CECG Assessment Reform Group’s Updates

Update 2: Modern Assessment Approaches

This update recognises that assessment involves professional judgement and locates student performance on a developmental continuum. Teachers use assessment language that describes student performance and need to know, understand and be able to use assessment related terms and strategies including: reliability, validity, assessment for learning, assessment of learning, standards, performance standards and norm-referenced assessments. This shared practice has implications for students' academic self-concept and wellbeing.

Ways to talk about assessment

Table 1: Types and Processes of Assessment (Brady & Kennedy, 2019, pp 2-3)

Term Definition
Norm-referenced assessment Rank orders the performance of individual students. The process compares the performance of groups with similar or different characteristics. It displays the range of performance and enables comparison of different levels of performance.
Criterion-referenced assessment Demonstrates how an individual's performance compares with a predefined criterion. It demonstrates what students know and are able to do; is not used to compare students.
Standards-based assessment

Users criterion referencing to show a student's performance in relation to expected levels of achievement. Usually this is at a specific grade level or stage of schooling.

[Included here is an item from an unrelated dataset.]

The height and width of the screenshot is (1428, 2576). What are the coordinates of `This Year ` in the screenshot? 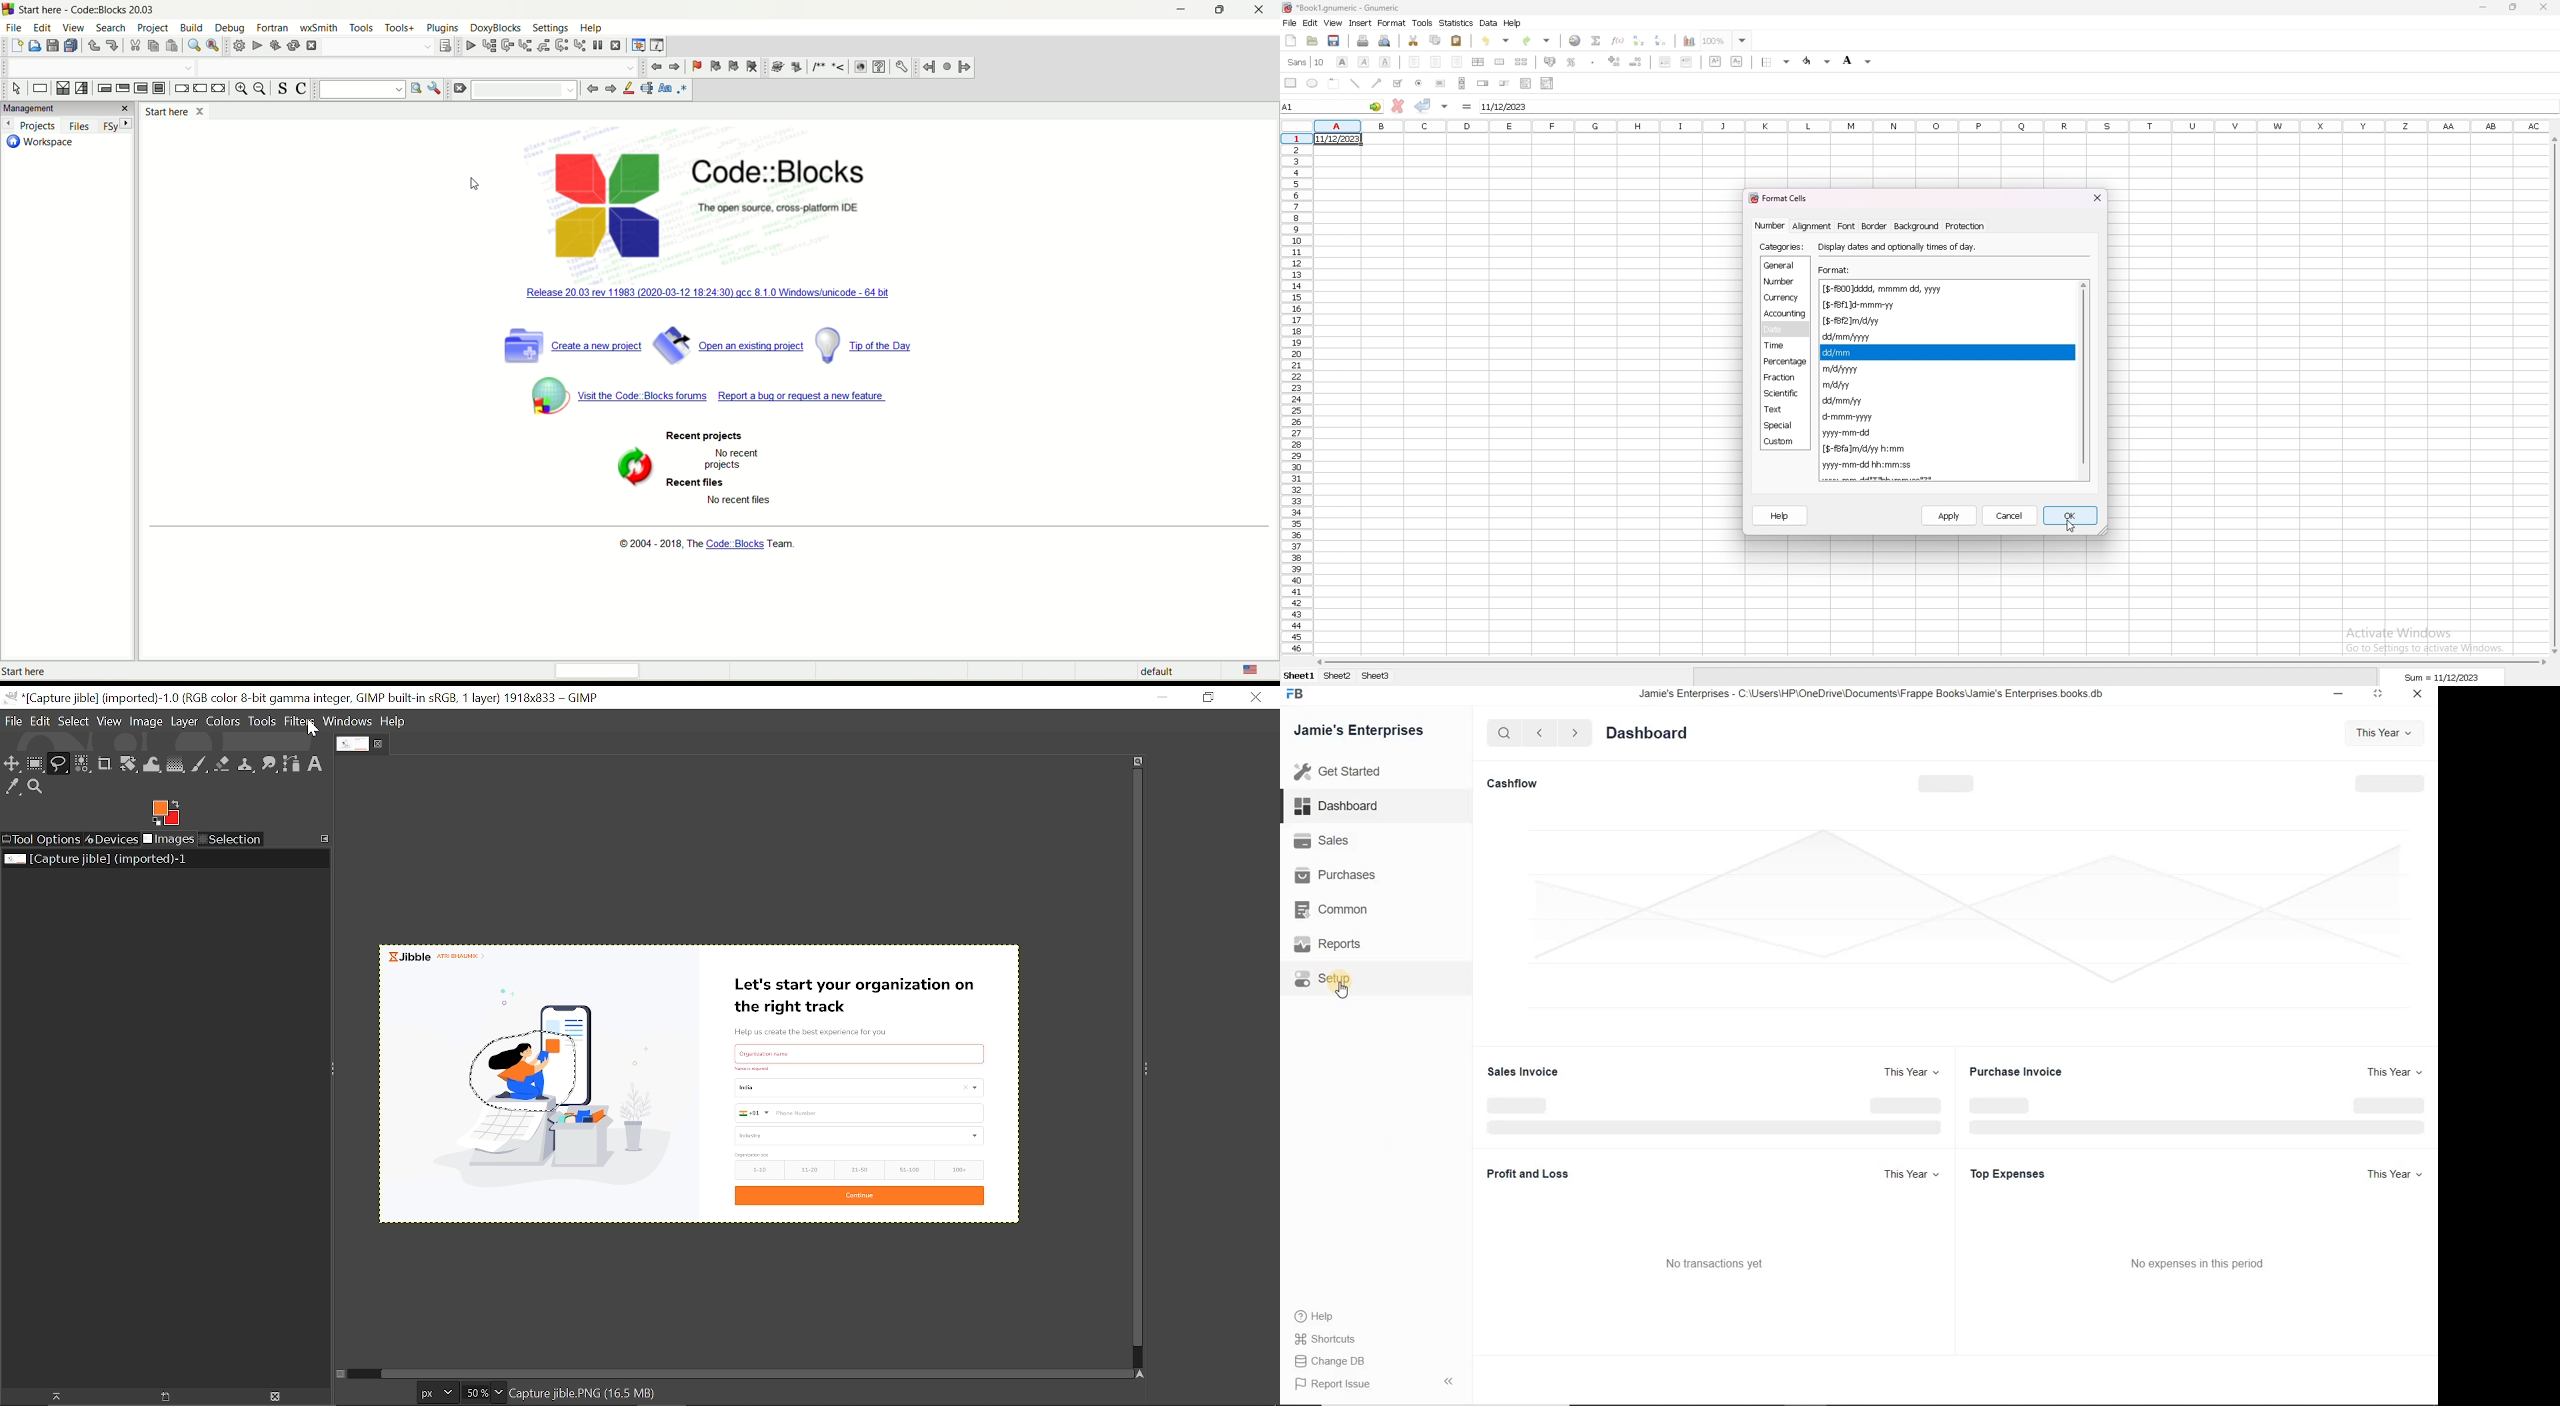 It's located at (1910, 1173).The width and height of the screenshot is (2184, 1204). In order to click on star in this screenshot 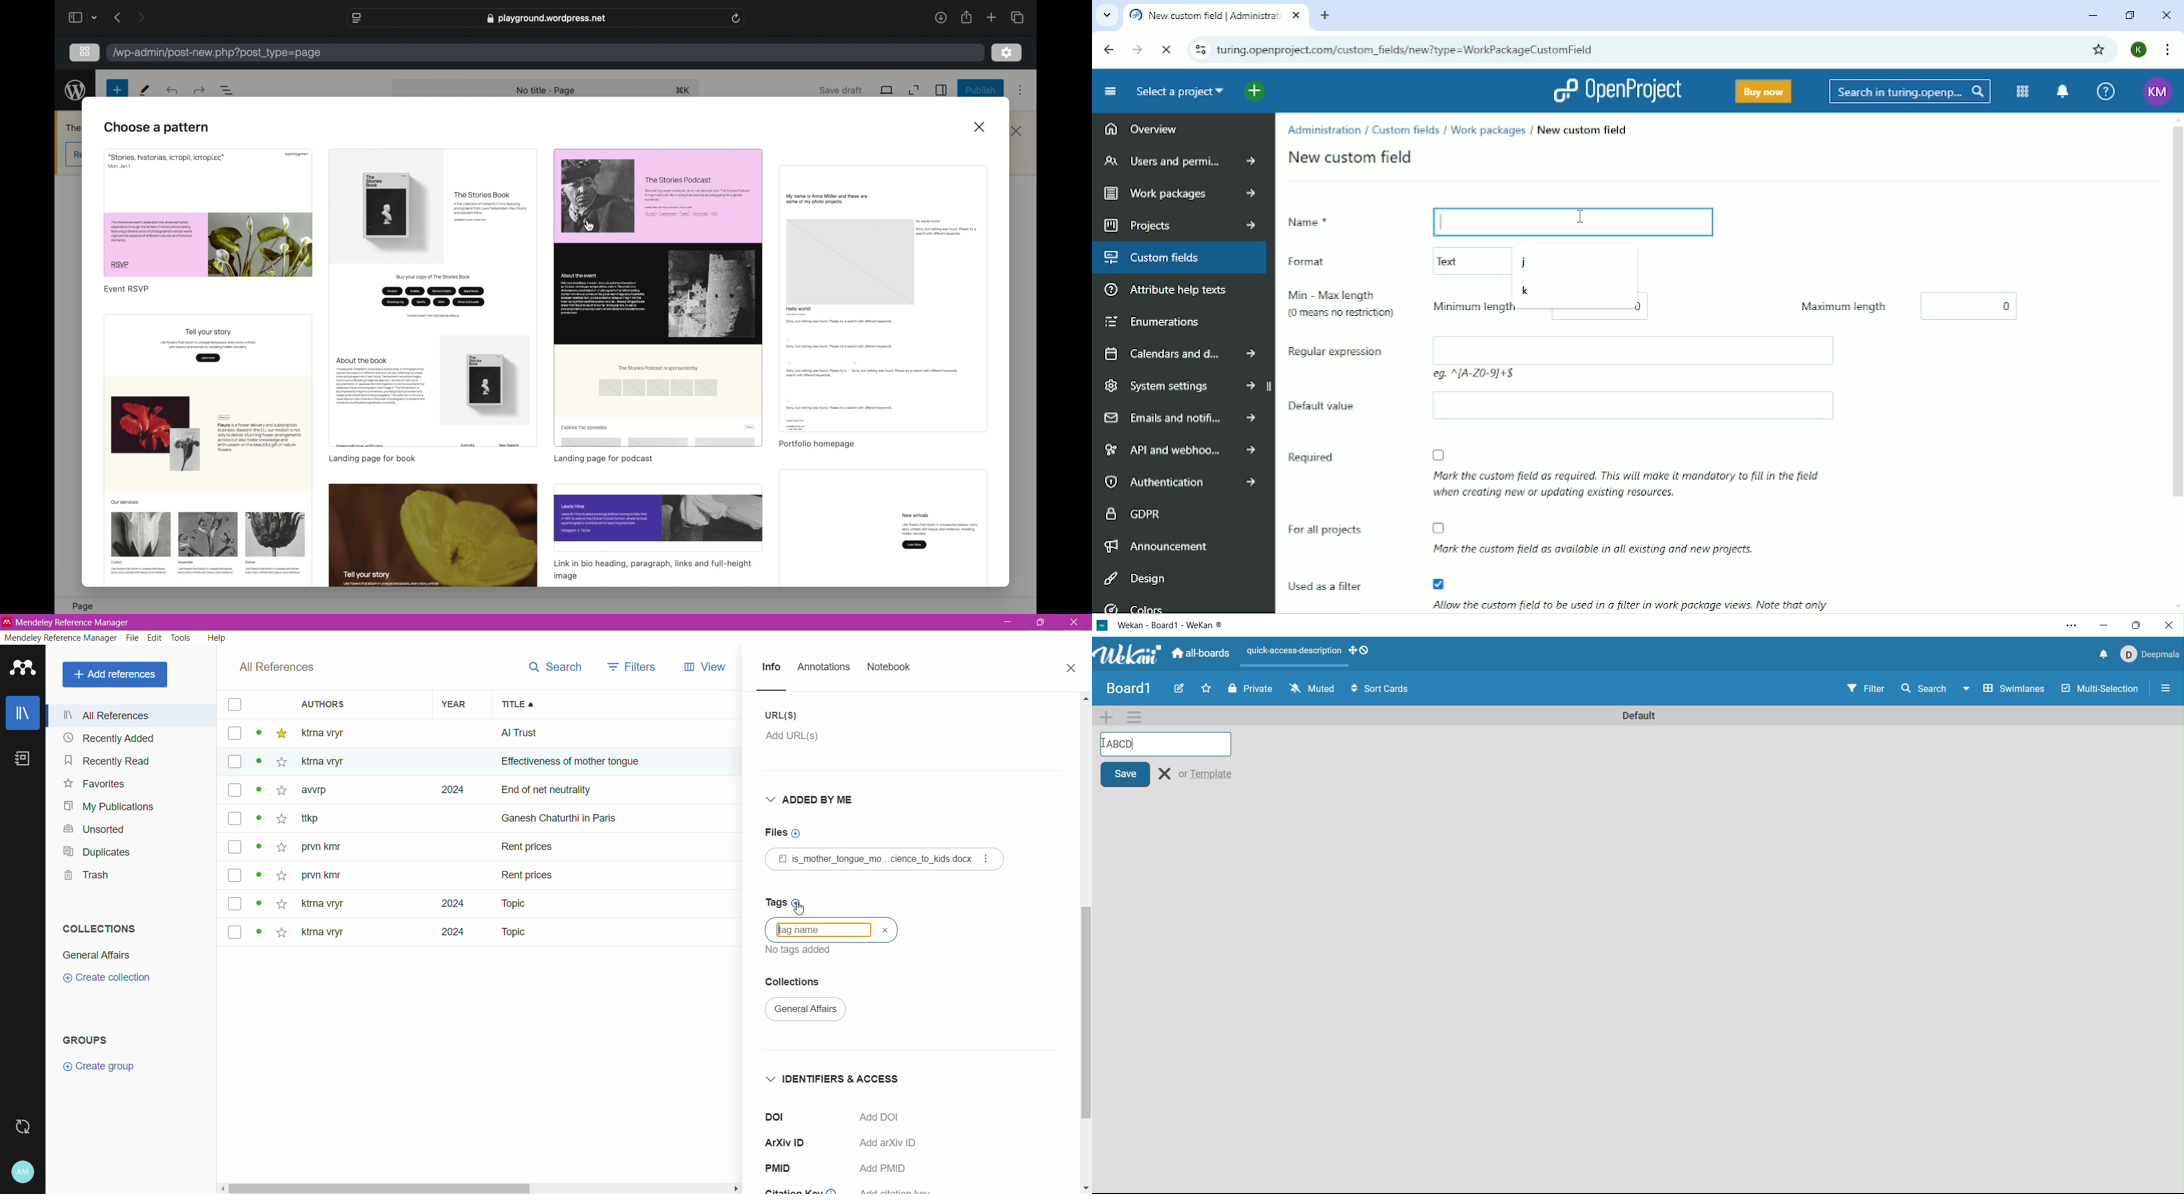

Standardised test A test that is administered according to a common set of procedures. It is used across systems and states overtime. The results can be reliably compared using norm referenced or criterion referenced processes.
Traditional assessment Usually refers to paper and pencil tests that ask students to choose responses from alternative answers such as multiple choice questions true false questions matching exercises and cloze passages.
Alternative assessment Student centred tasks where students demonstrate their level of achievement by creating a response or a product such as a painting, oral presentation, collaborative projects.
Performance-based assessment An alternative form of assessment that engages students in tasks and activities for example role plays, debates, musical performances, dramatic performance, contributing to group work. Judgement is made through direct observation of the performance.
Authentic assessment Refers to assessment tasks that require students to be engaged in real world activities that connect with daily life and the broader community. the focus is on the context of the task and the stakeholders involved.
Portfolio assessment

An alternative form of assessment based on the collection of work samples or products overtime that demonstrate progress in learning. Criteria or standard for judging performance requires agreement before commencement of the task.

Assessment for learning (formative assessment) Provides feedback to students about their progress. It can take place during the teaching and learning process or as structured feedback on work samples either by the teacher or peers. Such feedback can assist students to improve their learning and can also help teachers to develop new and more effective ways of teaching.
Assessment of learning (summative assessment) Takes place at the end of a unit of work subject or course and will indicate the extent to which expected learning outcomes have been achieved.
Reliability Refers to the assessment’s consistency and stability. The assessment result should be the same irrespective of where when and how the assessment was taken who marked it and when it was marked. The reliability of assessment can be enhanced when possible sources of error are minimised. Multiple assessment tasks, agreed assessment criteria, and the use of moderation procedures all help to ensure that assessment is consistent and therefore reliable.
Validity The extent to which an assessment task accurately reflects the knowledge skills and values being assessed. Tasks linked to curriculum objectives and outcome statements should have a high degree of validity. Such tasks however must also be fair to all students so that the content of the task does not favour one group of students over another.

 

Assessment practices can shape student, parent and community beliefs about learning. Geoff Masters suggests this can sometimes happen in unintended ways. He argues that commonly used assessment approaches send unhelpful messages to students.

Media embedded February 24, 2022

Read more in his occasional essay (5 minute read) (Masters, 2013):

Towards_20a_20growth_20mindset_20in_20assessment.pdf

Comment: Choose from one of the approaches outlined by Masters:

  1. Providing success experiences
  2. Judging performance against standards
  3. Assessing growth over time

Make a comment outlining some of the unintended consequences of this approach.

Make an Update: Describe an assessment tool, and using Table 1, identify which type(s) and process(es) of assessment it is. Then referring to the Masters (2013) paper, explain which approach to assessment it uses. Suggest ways to maximise its effectiveness to support student learning.

 

References

Brady, L. & Kennedy, K. (2019). Assessment and Reporting: Celebrating student achievement. Pearson.